The latest involves word that the firm gave certain companies special access to additional data about Facebook users’ friends. As reported by the Wall Street Journal, that practice went well beyond the May 15, 2015 date that Facebook said it had shut off access to that information.
CEO Mark Zuckerberg testified before Congress in April over the Cambridge Analytica data access scandal, and he apologized for the company's handling of customer data at that time. But new revelations have emerged about Facebook data sharing that have further raised the concern of lawmakers. The worry: who has, or has had, access to what customer data, when and for what purposes.
Mark Zuckerberg no doubt hoped his testimony and public apology about the Cambridge Analytica data scandal would have brought some closure to the matter. Not so fast.
As was reported by Bloomberg News, last week members of both the U.S. House of Representatives and Senate voiced concerns about the firm’s data sharing arrangements with several Chinese device makers, which the company just disclosed. Facebook said that data sharing was necessary for the manufacturers to be able to build customer versions of the Facebook app.
Again from Bloomberg, it was also revealed by Facebook last week that a software bug had set the private posts of upwards of 14 million users to “public” for a brief period in May.
Now it has been revealed that Facebook struck customized data-sharing deals with several firms other than the four Chinese device makers.
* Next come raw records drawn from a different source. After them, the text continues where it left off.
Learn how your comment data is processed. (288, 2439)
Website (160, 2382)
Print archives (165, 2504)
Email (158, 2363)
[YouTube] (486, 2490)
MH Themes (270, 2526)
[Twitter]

Two companies that have been identified as receiving such deals are Royal Bank of Canada and Nissan Motor Co., both advertisers on the site, says the Wall Street Journal.
Some of these agreements were reportedly known as “whitelists,” and enabled those companies to access information about a Facebook user’s friends, such as phone numbers and the ‘friend link’ that measures the degree of closeness between the user and those individuals in their network.
The latest revelation doesn’t help Facebook when it comes to possible action by Congress against it and other social media giants. Google and Twitter are also under scrutiny by Congress for their data sharing practices. All of these companies are also being quizzed on their data management practices by data privacy authorities in Europe.
In the meantime, the House and Senate commerce committees sent Zuckerberg a letter last week asking him if he wished to amend his testimony from the April meetings before them. He was given a deadline of June 18 if so.
But lawmakers are still waiting for Facebook to respond to formal questions they had given Zuckerberg at the April meetings. He missed the deadline to respond to those, Bloomberg noted. The company did say last week that those answers would be forthcoming by the end of this week.